In the entries below, find the string "agent" and return each line holding it.

== == ==

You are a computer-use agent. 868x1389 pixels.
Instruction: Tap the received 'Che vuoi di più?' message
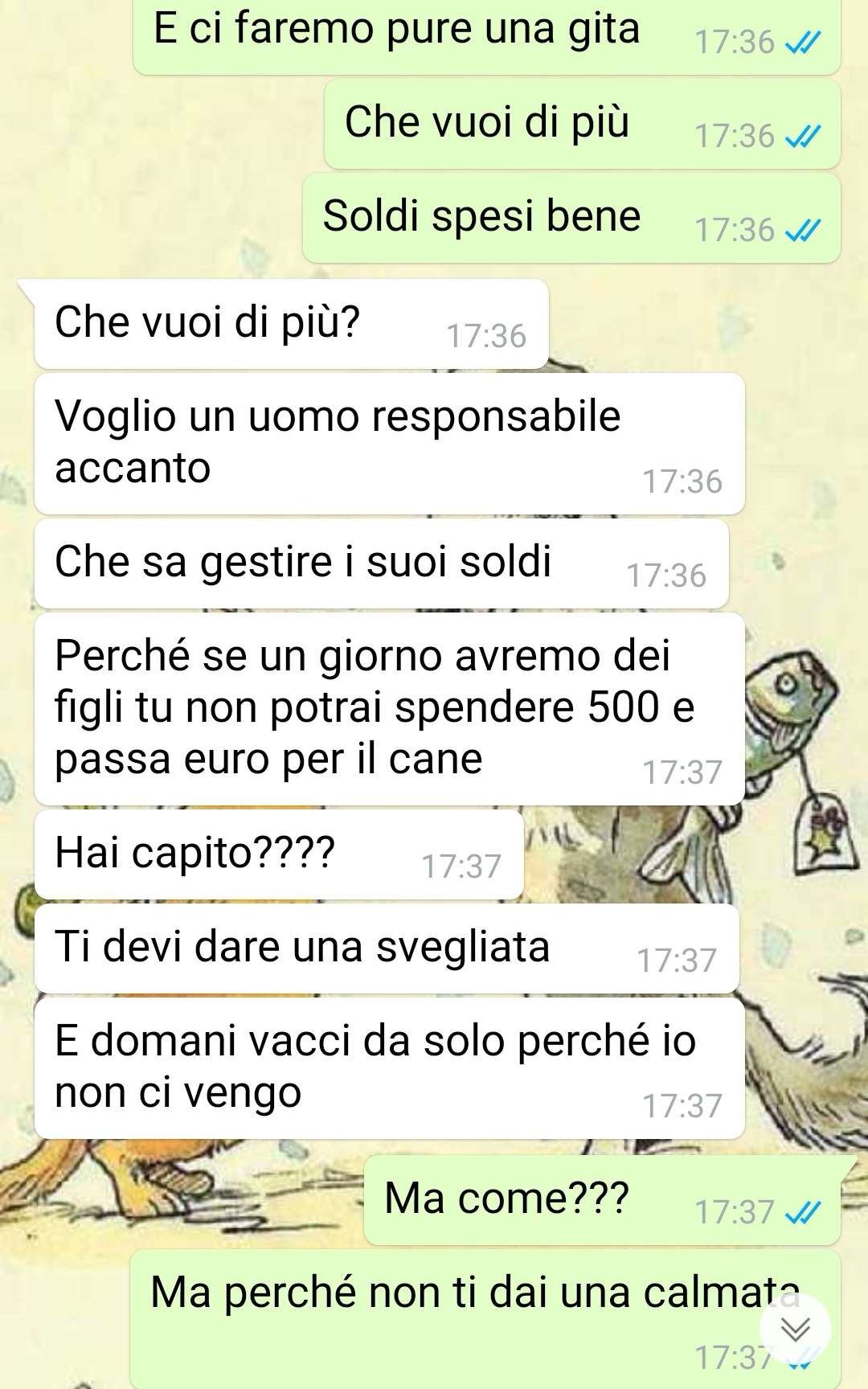pos(292,324)
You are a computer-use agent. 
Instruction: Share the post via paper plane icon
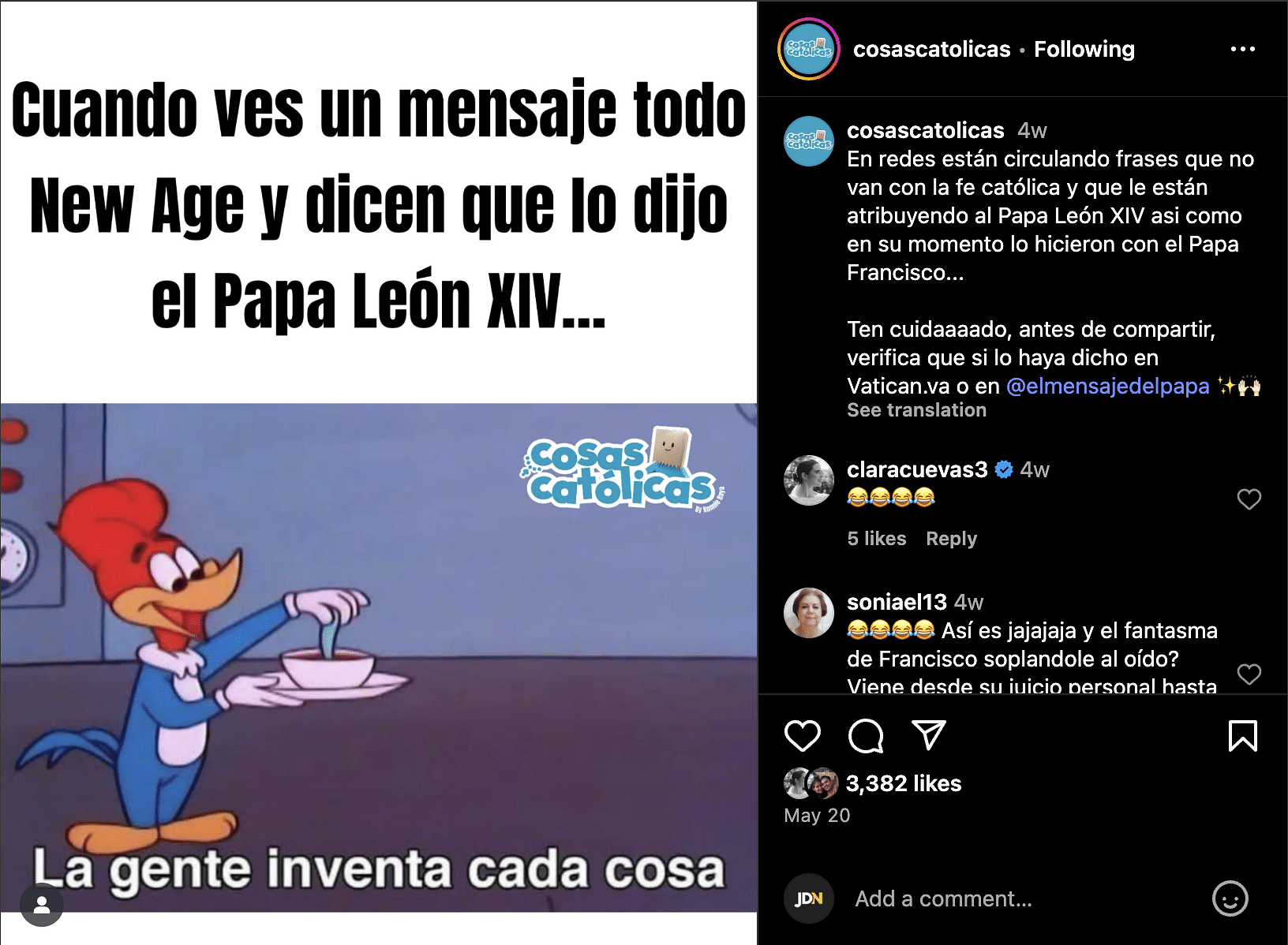pos(929,735)
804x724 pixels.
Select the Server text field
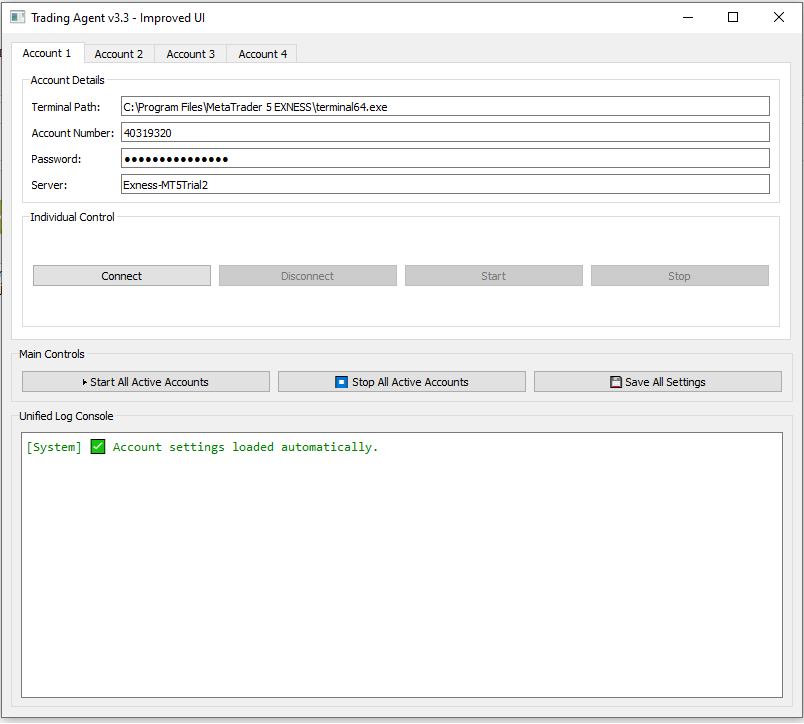pos(444,184)
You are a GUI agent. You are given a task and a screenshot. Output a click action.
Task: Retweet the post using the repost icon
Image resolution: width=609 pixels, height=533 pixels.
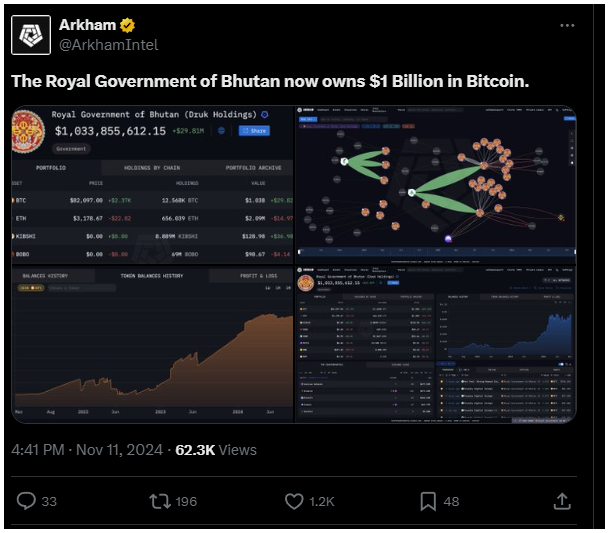pos(160,501)
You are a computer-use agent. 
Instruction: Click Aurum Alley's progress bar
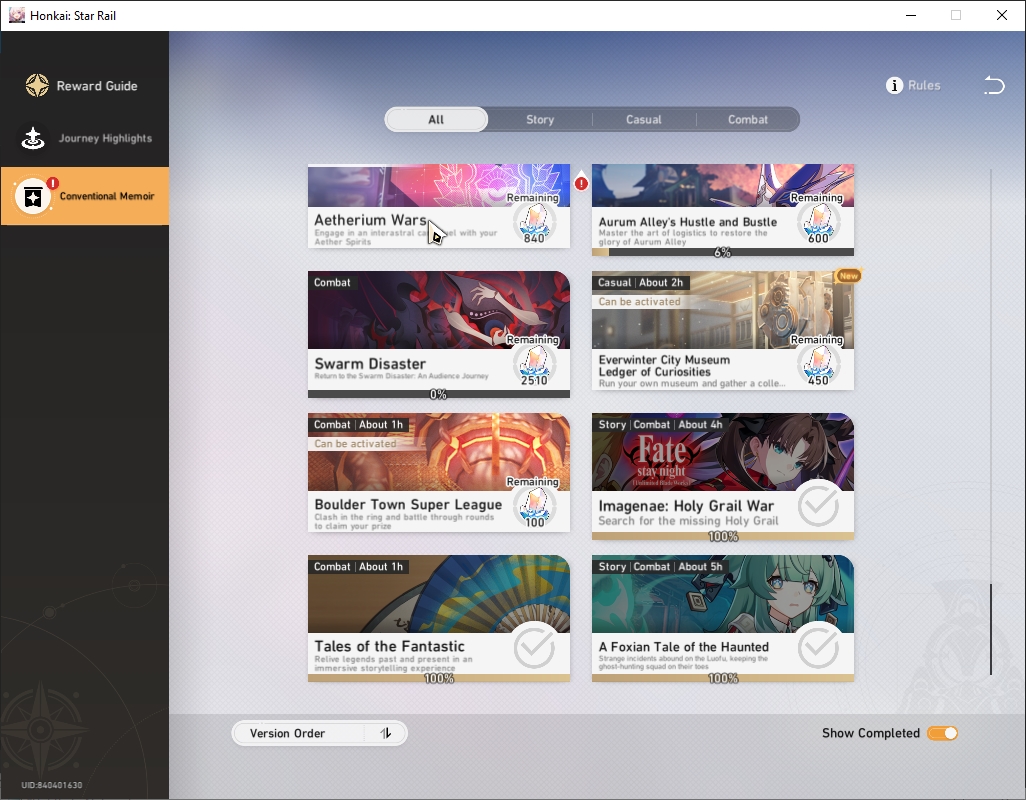[x=722, y=252]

== == ==

▸ **WRITTEN REPLY**
You are a computer-use agent. 868x1389 pixels.
You are a computer-use agent. 
You are a GUI agent. You are given a task and a screenshot. Output a click action.
You are a computer-use agent. 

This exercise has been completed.